### ACTIVITY
Copy nothing but the lines from the one containing "Viewport: 583px width, 329px" through the last line of the records, repeated exactly and without pictures.

========================================

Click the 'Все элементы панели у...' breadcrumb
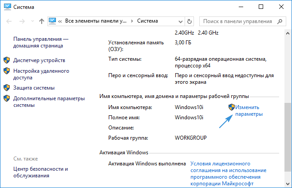The image size is (292, 188). tap(96, 21)
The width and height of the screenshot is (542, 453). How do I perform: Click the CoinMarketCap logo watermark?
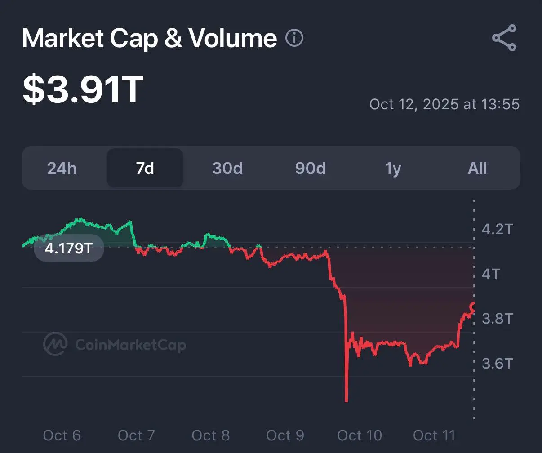click(x=115, y=344)
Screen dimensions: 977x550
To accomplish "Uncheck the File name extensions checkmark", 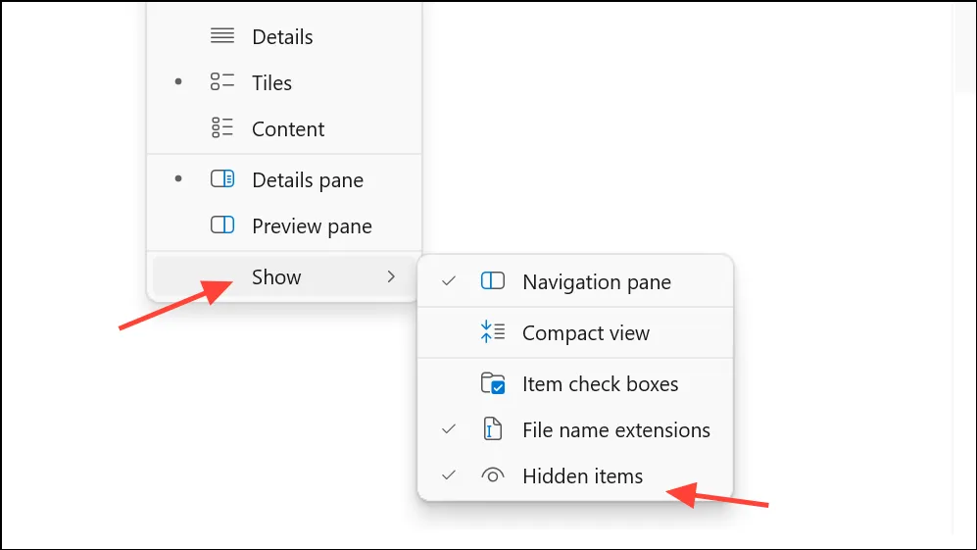I will pos(449,429).
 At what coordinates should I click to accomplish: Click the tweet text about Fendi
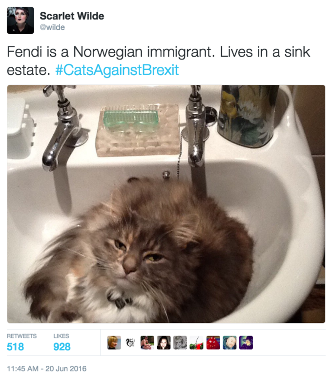(x=159, y=61)
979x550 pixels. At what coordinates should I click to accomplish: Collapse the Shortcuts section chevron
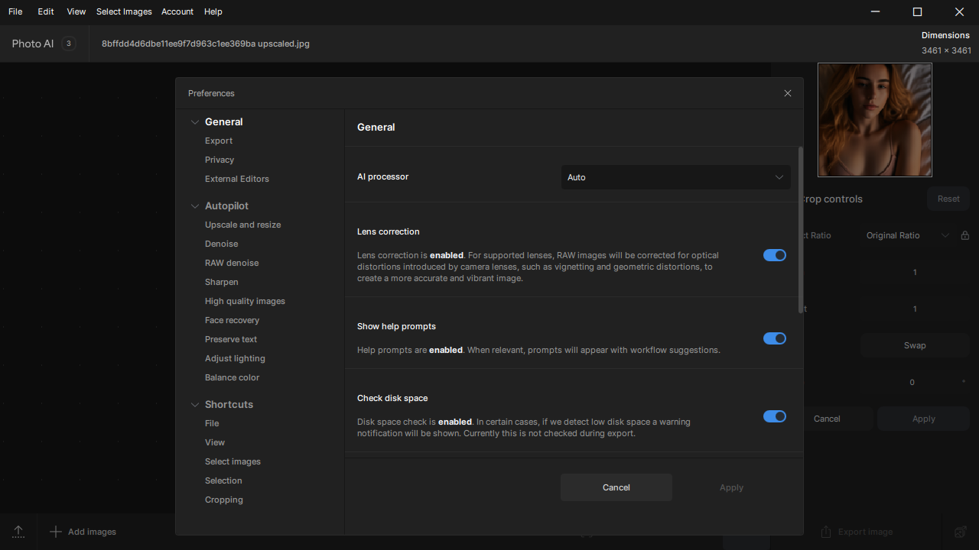click(x=195, y=405)
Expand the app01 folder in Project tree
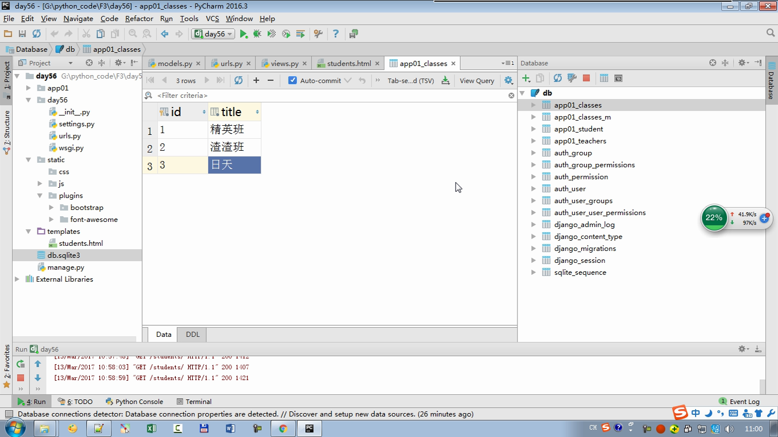This screenshot has width=778, height=437. click(28, 88)

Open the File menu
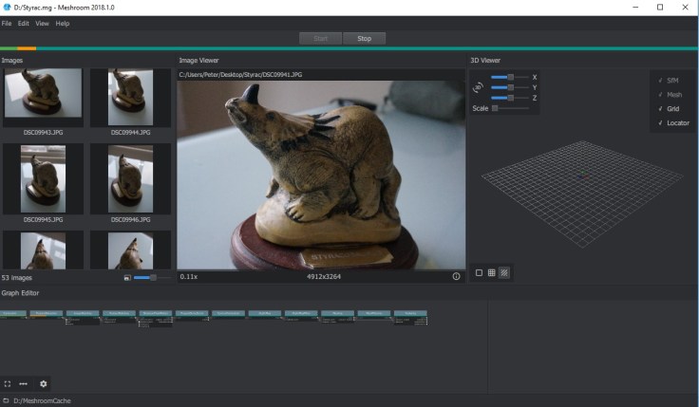(x=7, y=23)
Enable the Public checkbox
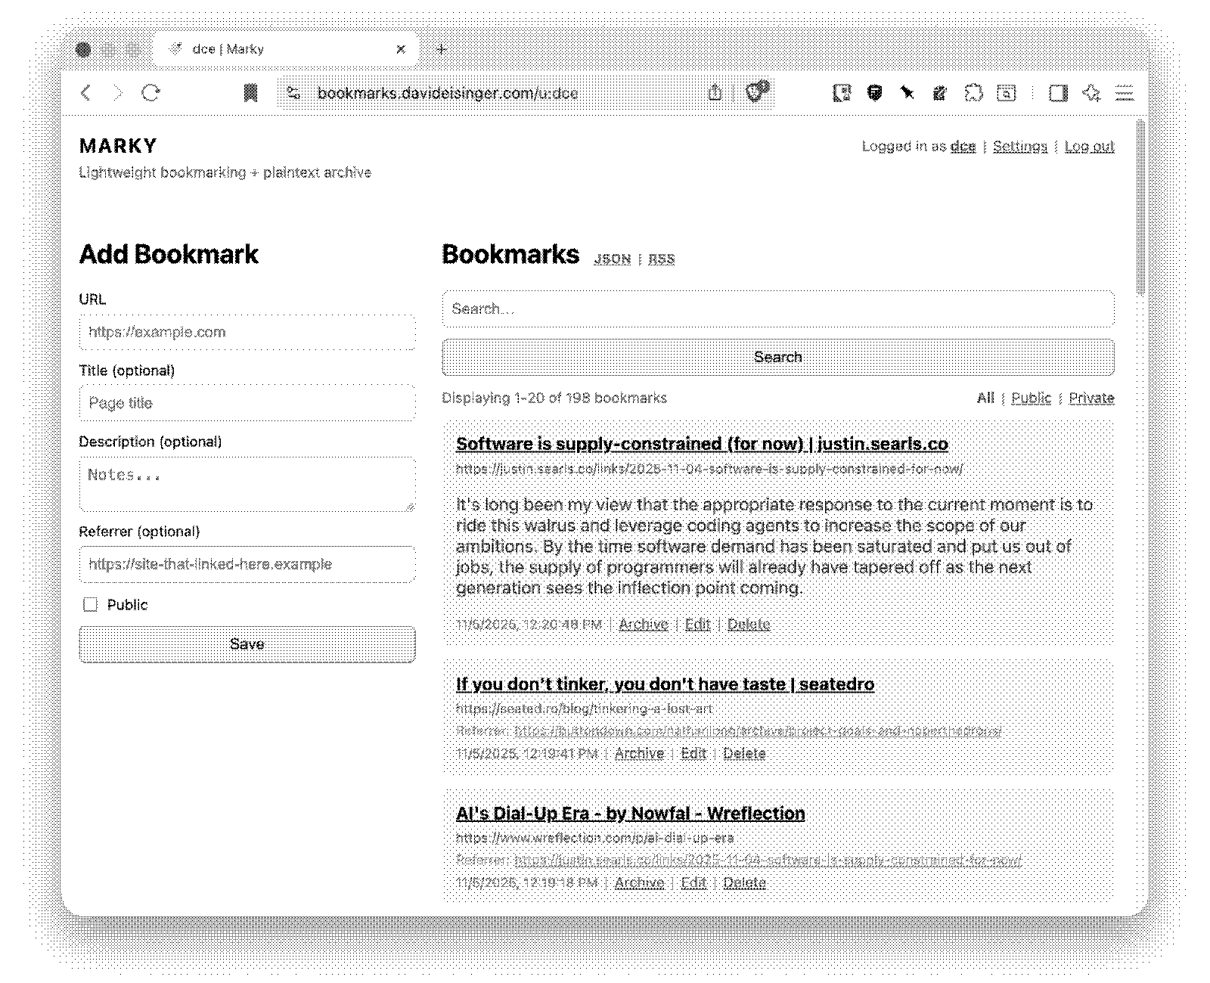 coord(91,604)
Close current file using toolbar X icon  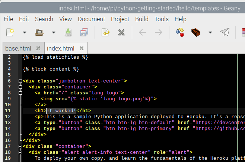(x=121, y=33)
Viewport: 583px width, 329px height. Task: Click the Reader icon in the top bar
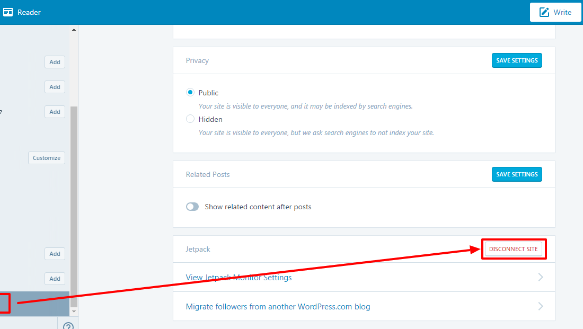tap(8, 12)
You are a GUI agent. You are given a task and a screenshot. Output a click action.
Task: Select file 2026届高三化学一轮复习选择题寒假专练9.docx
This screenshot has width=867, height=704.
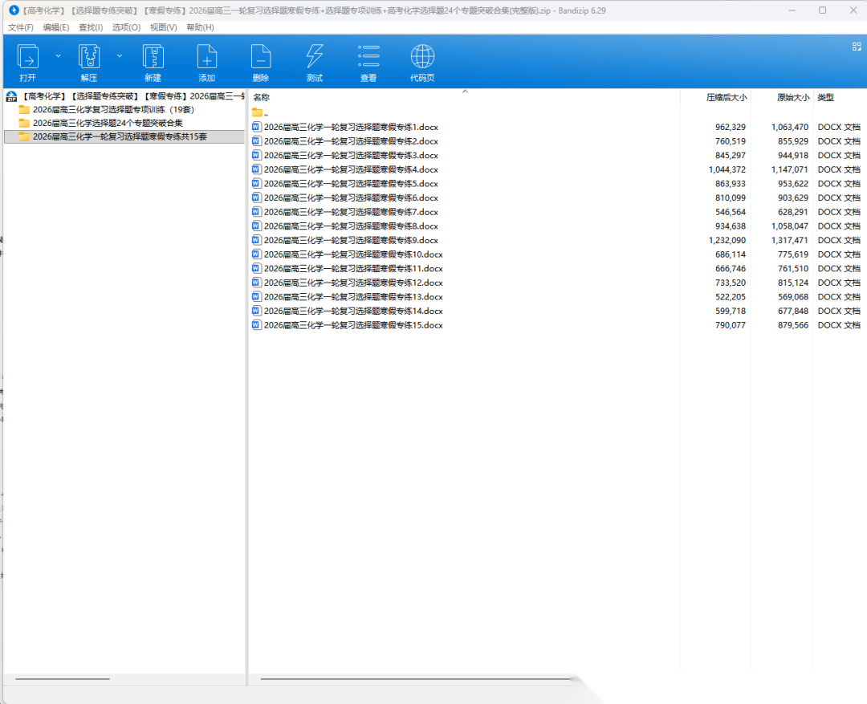351,240
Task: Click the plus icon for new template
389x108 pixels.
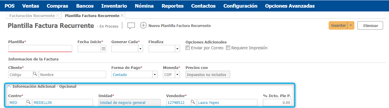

========================================

### ANSWER FOR THIS EXERCISE
Viewport: 583px width, 329px height. Task: Click the Reader icon in the top bar
tap(8, 12)
You are a GUI agent. You are given a task and a screenshot. Output a click action.
Task: Select file 2026届高三化学一轮复习选择题寒假专练9.docx
This screenshot has width=867, height=704.
351,240
Task: Click the plus icon for new template
389x108 pixels.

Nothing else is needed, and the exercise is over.